[Rows of pointing data]
▬▬▬
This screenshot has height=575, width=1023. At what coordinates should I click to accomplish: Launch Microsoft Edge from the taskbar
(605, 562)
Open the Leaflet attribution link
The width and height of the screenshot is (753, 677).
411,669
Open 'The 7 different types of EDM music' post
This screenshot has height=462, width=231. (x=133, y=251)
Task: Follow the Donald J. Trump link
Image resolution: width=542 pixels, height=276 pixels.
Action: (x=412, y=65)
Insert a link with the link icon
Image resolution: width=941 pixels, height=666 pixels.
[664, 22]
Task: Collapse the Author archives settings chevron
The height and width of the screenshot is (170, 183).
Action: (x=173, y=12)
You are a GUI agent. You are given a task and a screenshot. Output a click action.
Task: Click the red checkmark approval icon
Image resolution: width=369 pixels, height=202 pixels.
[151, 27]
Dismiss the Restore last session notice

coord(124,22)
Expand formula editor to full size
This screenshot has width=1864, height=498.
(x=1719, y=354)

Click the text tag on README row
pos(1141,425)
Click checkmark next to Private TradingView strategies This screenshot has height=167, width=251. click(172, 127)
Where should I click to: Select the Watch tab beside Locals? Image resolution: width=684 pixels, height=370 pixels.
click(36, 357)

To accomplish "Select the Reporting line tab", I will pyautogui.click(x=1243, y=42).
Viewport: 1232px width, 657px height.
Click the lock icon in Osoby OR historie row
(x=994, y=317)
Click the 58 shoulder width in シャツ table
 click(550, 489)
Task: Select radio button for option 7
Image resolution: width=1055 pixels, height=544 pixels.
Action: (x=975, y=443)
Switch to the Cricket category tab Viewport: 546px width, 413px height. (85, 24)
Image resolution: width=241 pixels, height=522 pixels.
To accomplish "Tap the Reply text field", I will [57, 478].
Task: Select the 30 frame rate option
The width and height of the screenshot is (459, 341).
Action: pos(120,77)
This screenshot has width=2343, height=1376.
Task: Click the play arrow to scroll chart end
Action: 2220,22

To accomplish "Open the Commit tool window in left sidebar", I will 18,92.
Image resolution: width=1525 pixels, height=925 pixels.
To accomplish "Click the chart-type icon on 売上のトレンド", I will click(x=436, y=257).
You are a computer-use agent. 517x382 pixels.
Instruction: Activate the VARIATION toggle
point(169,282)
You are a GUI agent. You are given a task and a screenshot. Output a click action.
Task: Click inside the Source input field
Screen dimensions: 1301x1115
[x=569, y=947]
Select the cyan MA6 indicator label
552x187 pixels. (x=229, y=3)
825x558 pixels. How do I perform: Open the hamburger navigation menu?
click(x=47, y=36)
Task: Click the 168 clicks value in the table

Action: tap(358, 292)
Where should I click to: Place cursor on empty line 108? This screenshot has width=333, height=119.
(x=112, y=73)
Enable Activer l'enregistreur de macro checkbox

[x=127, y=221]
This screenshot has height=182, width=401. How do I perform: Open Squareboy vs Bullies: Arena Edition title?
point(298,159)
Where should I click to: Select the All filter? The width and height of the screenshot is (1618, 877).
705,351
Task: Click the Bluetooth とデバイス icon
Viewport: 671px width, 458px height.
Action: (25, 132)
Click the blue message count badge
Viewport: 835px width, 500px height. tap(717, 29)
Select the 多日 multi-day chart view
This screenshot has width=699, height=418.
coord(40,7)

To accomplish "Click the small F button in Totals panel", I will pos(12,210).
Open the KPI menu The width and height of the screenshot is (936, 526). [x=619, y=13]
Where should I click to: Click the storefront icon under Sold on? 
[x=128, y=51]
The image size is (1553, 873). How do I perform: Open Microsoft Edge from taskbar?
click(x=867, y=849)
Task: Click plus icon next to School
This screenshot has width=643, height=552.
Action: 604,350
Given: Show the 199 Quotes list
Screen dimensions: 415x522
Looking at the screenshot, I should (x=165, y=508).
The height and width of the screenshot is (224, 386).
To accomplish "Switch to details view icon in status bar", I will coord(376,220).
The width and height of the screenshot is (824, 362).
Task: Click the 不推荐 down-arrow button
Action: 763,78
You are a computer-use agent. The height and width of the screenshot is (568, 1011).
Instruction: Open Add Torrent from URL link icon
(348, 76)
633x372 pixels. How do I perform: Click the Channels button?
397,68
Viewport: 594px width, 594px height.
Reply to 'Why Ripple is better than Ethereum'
▬▬▬
### Stated goal
Identify each line in the items above that contains the word "link", and copy those lines out in full.

### Exercise solution
Open the Leaflet attribution link
Task: Follow the Donald J. Trump link
Insert a link with the link icon
Instruction: Open Add Torrent from URL link icon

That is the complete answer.